Supplied records →

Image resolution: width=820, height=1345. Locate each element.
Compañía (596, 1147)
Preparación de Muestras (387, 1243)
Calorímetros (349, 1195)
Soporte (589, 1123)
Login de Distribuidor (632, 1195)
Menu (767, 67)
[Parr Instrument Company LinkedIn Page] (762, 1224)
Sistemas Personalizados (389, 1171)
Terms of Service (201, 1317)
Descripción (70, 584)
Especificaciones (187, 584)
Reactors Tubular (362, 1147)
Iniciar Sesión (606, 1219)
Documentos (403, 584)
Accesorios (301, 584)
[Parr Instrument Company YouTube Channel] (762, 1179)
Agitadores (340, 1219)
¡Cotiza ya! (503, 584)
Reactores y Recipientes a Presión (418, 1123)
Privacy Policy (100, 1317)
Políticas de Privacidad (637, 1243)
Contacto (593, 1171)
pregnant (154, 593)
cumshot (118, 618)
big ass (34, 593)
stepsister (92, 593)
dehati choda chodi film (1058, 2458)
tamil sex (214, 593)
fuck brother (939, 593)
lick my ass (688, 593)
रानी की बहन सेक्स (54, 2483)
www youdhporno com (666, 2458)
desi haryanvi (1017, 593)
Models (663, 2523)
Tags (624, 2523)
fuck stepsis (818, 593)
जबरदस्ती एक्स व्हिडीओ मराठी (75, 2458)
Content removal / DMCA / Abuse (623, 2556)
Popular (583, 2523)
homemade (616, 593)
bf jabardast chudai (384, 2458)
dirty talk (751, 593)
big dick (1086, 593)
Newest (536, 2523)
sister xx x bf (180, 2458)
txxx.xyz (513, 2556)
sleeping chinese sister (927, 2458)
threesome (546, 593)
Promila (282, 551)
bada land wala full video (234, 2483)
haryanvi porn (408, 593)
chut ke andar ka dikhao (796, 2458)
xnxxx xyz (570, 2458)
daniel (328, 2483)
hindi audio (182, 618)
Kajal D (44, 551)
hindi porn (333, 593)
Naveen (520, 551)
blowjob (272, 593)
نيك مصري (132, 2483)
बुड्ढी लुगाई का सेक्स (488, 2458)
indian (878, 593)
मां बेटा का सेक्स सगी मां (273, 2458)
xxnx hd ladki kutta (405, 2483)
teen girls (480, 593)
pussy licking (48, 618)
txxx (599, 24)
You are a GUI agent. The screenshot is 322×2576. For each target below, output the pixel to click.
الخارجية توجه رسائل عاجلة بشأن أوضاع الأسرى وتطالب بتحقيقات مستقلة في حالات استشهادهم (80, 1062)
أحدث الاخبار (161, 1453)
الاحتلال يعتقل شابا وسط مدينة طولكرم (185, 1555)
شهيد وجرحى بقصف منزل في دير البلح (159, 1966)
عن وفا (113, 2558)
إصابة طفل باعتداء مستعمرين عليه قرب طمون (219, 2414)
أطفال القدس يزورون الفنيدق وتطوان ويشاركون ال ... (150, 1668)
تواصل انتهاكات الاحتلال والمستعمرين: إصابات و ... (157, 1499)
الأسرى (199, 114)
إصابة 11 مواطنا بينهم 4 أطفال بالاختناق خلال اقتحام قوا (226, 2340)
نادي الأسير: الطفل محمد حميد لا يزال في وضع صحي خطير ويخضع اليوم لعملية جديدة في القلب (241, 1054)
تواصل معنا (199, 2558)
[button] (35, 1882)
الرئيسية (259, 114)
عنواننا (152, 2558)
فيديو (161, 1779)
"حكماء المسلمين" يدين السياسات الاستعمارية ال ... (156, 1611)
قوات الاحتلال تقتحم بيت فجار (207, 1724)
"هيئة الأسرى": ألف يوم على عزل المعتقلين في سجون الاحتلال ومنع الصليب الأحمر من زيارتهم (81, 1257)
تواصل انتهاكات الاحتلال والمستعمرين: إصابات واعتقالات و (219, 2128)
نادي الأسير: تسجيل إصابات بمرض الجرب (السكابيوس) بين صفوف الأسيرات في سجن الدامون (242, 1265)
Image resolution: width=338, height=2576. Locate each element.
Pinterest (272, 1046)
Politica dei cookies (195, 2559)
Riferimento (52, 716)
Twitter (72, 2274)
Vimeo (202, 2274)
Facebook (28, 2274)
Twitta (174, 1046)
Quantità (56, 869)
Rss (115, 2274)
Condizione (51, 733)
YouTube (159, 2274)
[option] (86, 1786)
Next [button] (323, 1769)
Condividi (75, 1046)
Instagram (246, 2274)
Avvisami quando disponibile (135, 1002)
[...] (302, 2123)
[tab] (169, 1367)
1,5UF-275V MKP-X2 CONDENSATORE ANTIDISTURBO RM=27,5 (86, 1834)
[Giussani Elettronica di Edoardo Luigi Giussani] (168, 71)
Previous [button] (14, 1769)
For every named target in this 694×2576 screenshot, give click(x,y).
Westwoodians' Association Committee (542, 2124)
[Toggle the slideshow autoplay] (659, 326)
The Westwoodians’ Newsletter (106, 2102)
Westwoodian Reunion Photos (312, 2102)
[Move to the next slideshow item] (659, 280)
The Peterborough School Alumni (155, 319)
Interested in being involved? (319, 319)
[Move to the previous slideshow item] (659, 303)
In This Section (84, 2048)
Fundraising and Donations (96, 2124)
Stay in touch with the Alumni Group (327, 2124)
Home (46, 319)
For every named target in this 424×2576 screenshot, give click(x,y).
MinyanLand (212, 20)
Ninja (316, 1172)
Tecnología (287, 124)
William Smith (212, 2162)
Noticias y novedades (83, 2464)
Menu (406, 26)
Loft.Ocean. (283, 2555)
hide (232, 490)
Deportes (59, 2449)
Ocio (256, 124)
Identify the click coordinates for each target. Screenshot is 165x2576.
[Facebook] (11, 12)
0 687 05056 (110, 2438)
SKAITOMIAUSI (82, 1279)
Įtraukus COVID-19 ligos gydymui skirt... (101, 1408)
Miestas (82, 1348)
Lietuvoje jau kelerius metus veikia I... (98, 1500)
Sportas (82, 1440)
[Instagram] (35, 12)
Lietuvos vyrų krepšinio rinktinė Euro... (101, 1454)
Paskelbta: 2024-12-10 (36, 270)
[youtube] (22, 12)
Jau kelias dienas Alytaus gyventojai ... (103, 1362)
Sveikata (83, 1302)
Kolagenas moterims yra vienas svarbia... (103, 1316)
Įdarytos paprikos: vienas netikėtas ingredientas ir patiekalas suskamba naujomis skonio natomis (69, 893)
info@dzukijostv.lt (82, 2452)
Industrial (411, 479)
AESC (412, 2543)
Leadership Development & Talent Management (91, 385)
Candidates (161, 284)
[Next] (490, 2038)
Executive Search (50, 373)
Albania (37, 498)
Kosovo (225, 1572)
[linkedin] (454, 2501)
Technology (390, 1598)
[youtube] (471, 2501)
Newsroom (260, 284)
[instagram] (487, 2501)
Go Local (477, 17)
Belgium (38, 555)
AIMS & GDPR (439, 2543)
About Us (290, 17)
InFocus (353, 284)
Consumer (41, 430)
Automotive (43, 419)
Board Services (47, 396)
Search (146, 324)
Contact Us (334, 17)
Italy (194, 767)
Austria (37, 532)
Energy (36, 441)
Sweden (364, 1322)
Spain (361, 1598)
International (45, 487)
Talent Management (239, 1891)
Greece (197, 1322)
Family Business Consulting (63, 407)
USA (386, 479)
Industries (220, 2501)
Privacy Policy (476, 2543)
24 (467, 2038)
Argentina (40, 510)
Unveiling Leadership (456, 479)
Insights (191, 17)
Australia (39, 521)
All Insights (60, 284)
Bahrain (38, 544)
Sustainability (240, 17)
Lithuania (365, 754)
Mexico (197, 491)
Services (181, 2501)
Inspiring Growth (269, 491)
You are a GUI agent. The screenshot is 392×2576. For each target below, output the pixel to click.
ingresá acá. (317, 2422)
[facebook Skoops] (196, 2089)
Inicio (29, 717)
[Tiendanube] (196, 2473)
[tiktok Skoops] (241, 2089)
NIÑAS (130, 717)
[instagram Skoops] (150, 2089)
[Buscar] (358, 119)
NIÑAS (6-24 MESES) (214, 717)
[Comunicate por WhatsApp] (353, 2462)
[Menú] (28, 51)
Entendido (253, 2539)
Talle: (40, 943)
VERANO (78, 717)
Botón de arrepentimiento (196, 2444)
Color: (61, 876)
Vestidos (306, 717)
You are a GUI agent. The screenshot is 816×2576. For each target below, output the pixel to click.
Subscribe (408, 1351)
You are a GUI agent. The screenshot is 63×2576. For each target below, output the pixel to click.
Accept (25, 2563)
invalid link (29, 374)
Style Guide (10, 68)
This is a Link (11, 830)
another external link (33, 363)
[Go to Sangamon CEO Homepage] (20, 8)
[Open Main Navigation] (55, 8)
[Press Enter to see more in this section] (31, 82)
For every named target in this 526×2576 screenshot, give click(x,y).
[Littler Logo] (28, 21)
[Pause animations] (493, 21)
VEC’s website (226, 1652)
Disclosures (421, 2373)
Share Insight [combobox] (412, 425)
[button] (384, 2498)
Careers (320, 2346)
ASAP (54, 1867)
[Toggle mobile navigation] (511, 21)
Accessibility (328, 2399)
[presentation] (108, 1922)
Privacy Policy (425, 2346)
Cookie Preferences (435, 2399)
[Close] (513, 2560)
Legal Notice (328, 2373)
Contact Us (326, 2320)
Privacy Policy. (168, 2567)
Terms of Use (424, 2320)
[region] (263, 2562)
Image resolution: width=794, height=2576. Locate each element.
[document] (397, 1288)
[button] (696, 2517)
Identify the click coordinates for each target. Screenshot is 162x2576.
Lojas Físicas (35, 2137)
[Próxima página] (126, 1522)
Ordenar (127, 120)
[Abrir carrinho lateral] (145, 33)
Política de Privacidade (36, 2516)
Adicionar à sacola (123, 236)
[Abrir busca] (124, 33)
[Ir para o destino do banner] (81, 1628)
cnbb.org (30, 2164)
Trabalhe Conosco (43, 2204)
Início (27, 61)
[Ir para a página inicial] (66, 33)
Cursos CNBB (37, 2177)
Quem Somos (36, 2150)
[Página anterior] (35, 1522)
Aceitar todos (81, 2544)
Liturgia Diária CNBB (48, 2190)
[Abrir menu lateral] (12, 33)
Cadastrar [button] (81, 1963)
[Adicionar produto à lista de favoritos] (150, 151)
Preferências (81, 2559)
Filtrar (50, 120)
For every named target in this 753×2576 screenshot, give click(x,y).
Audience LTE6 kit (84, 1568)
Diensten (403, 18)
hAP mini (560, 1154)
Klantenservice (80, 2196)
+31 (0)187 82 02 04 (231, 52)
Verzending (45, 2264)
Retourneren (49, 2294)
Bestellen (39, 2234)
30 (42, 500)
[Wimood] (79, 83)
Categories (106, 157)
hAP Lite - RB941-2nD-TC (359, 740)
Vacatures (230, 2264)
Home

Work task →
In the listing above, find the line containing "Accept (25, 2563)" and the line containing "[presentation] (108, 1922)", then repeat those two lines and everything between them exactly.

Reply →
Accept (25, 2563)
invalid link (29, 374)
Style Guide (10, 68)
This is a Link (11, 830)
another external link (33, 363)
[Go to Sangamon CEO Homepage] (20, 8)
[Open Main Navigation] (55, 8)
[Press Enter to see more in this section] (31, 82)
For every named target in this 526×2576 screenshot, give click(x,y).
[Littler Logo] (28, 21)
[Pause animations] (493, 21)
VEC’s website (226, 1652)
Disclosures (421, 2373)
Share Insight [combobox] (412, 425)
[button] (384, 2498)
Careers (320, 2346)
ASAP (54, 1867)
[Toggle mobile navigation] (511, 21)
Accessibility (328, 2399)
[presentation] (108, 1922)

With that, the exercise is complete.